Nicholson Barracks were named after Field Marshal William Gustavus Nicholson, 1st Baron Nicholson, and were located on a main road into Mönchengladbach, just off the A52 Autobahn. They formed part of the larger Rheindahlen BOAR complex, with the barracks located about 15 kilometres north-east of JHQ. The complex is large, with 24 buildings, including living quarters and military garages.
The 3 Army Field Survey Depot of the British Army moved into Nicholson Barracks in 1955, having originally been based at Richmond Barracks in Bielefeld. Their task was to produce maps and overprints of enemy defence, as well as engage in various intelligence gathering activities. The division were well connected and subordinate to Joint Headquarters, which was located in the southwest of the same town, Mönchengladbach.
The British army left the barracks in 1995, handing the property back to the German authorities. Following the British departure, the Heeresunterstützungskommando – an army support command of the German military – moved to the vacant Nicholson Barracks. The barracks were at this point renamed, from Nicholson Barracks to the Niederrhein-kaserne.
The Heeresunterstützungskommando remained at the Niederrhein-kaserne until the year 2000, at which point they relocated to a barracks in Koblenz. Since then, the barracks have remain empty, and have succumbed to graffiti and metal theft.
In 2004, a property developer bought the old barracks, with plans to convert the buildings into casinos and sex shops – out of town debauchery, just off the A52 Autobahn. The plans were rejected, and the buildings remained empty, falling into an even greater state of disrepair.

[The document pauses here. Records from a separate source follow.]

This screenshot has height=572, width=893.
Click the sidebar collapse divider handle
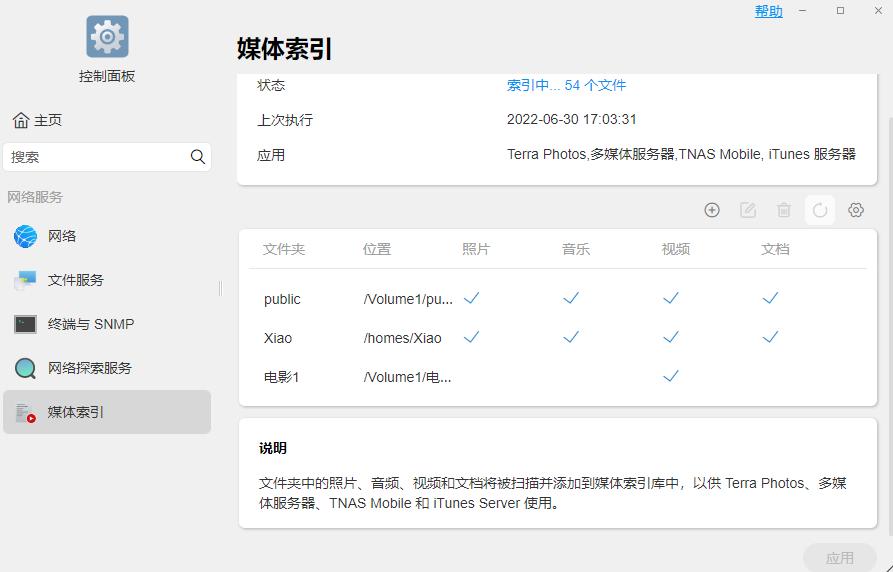click(x=220, y=288)
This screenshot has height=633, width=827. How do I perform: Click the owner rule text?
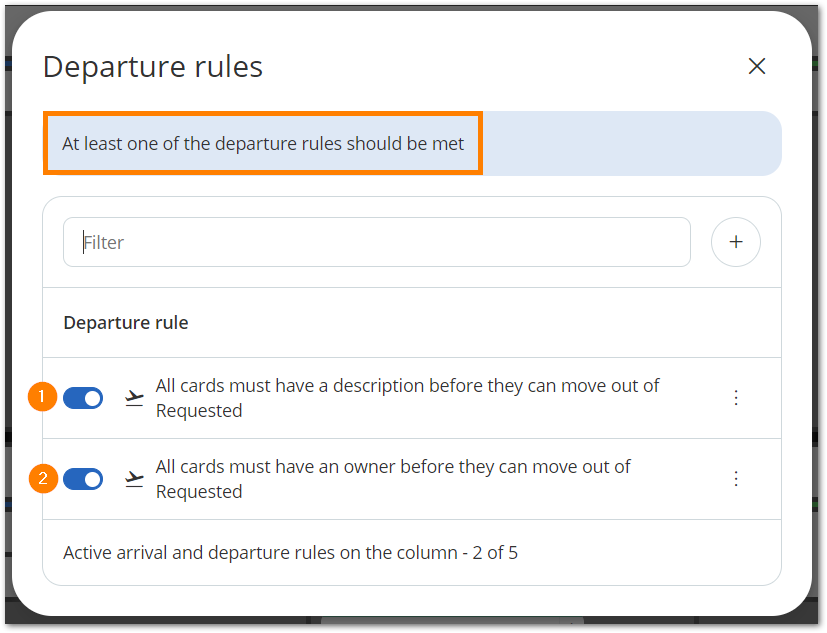[x=392, y=478]
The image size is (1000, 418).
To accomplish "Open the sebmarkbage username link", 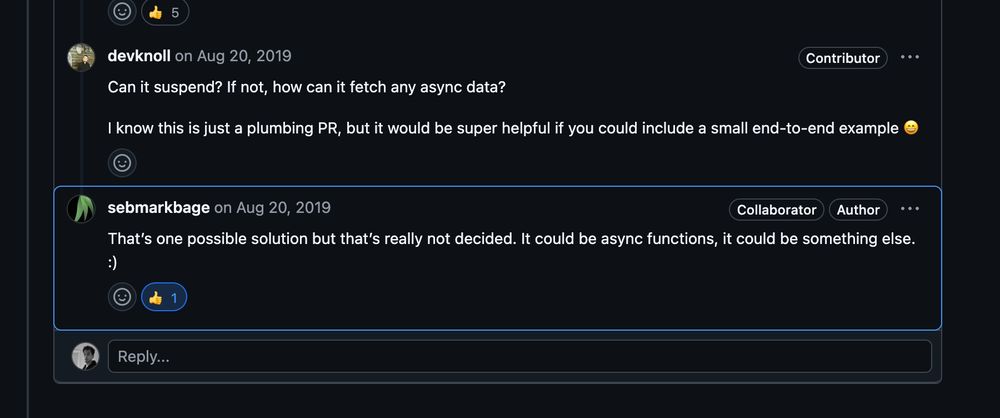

More recently, there have been reports that a nearby company which rears and trains police dogs are interested in using the site as a training ground for the dogs. But there are no other prospective buyers, and the long-term future of the barracks remains uncertain. So, as of 2016, the barracks are still abandoned. A few of the buildings have suffered from irreversible decay, with, for example, collapsed roofs. They will probably have to be demolished. But many of the remaining buildings – despite being covered in graffiti – are salvageable, should there be desire to do so.